_Exercise aim:_ Though the entries contain pictures, the copy you make should hold only the rest, exactly as written.

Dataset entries
------

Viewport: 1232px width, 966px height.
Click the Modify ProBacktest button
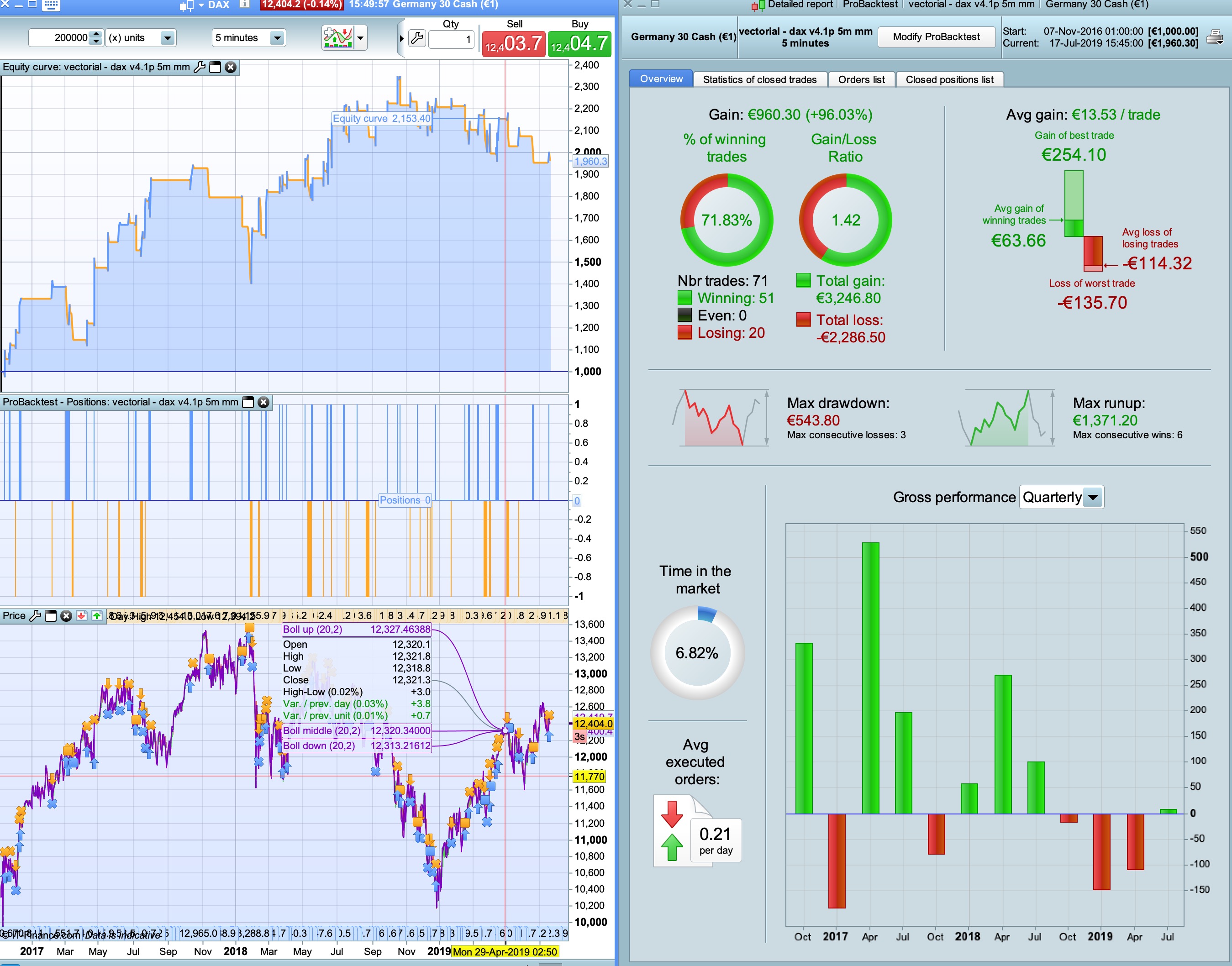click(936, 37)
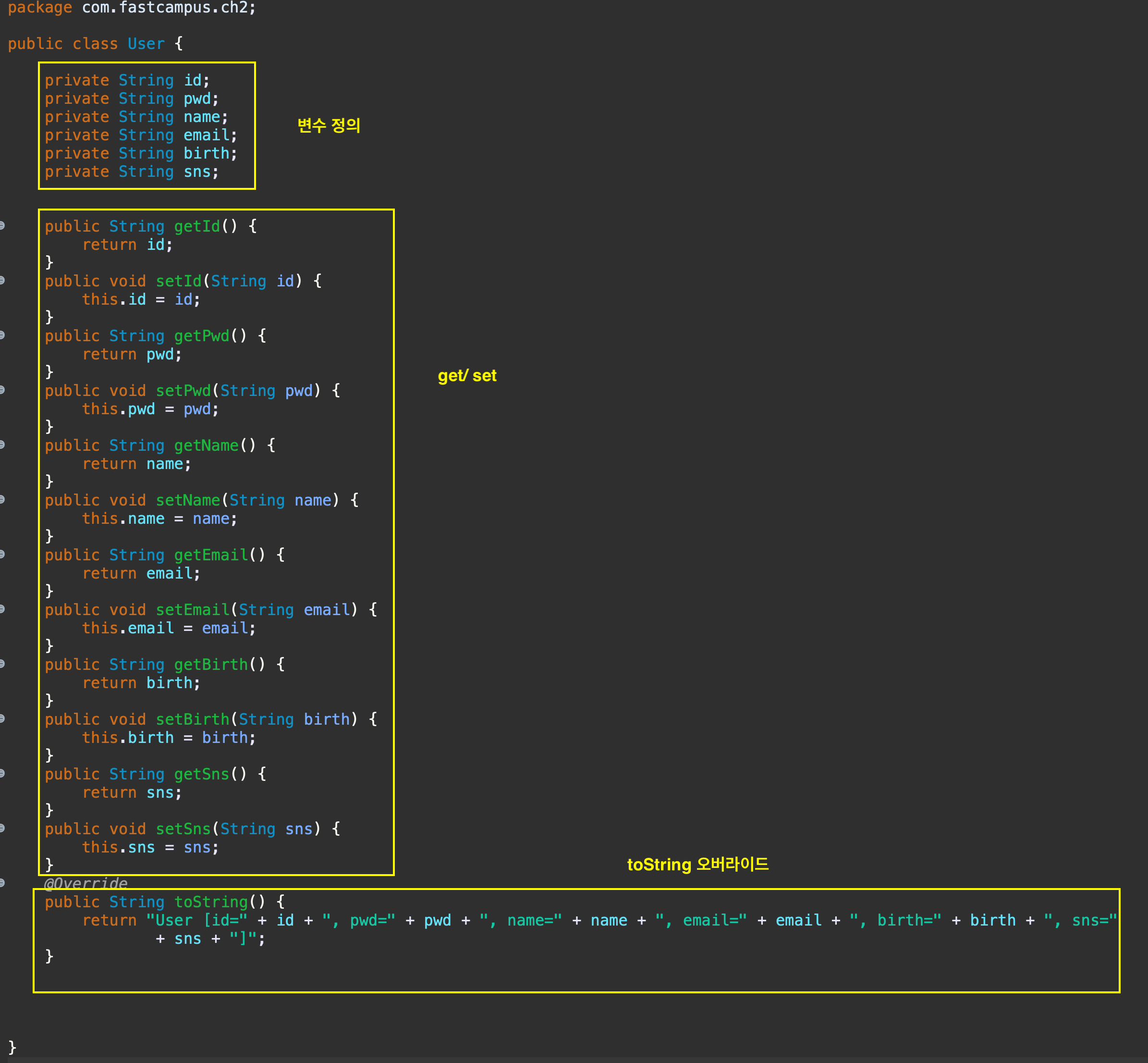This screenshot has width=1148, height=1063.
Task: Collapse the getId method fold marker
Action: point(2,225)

------

_Task response:_
Viewport: 1232px width, 966px height.
Click the Modify ProBacktest button
click(936, 37)
This screenshot has width=1148, height=1063.
Task: Collapse the getId method fold marker
Action: point(2,225)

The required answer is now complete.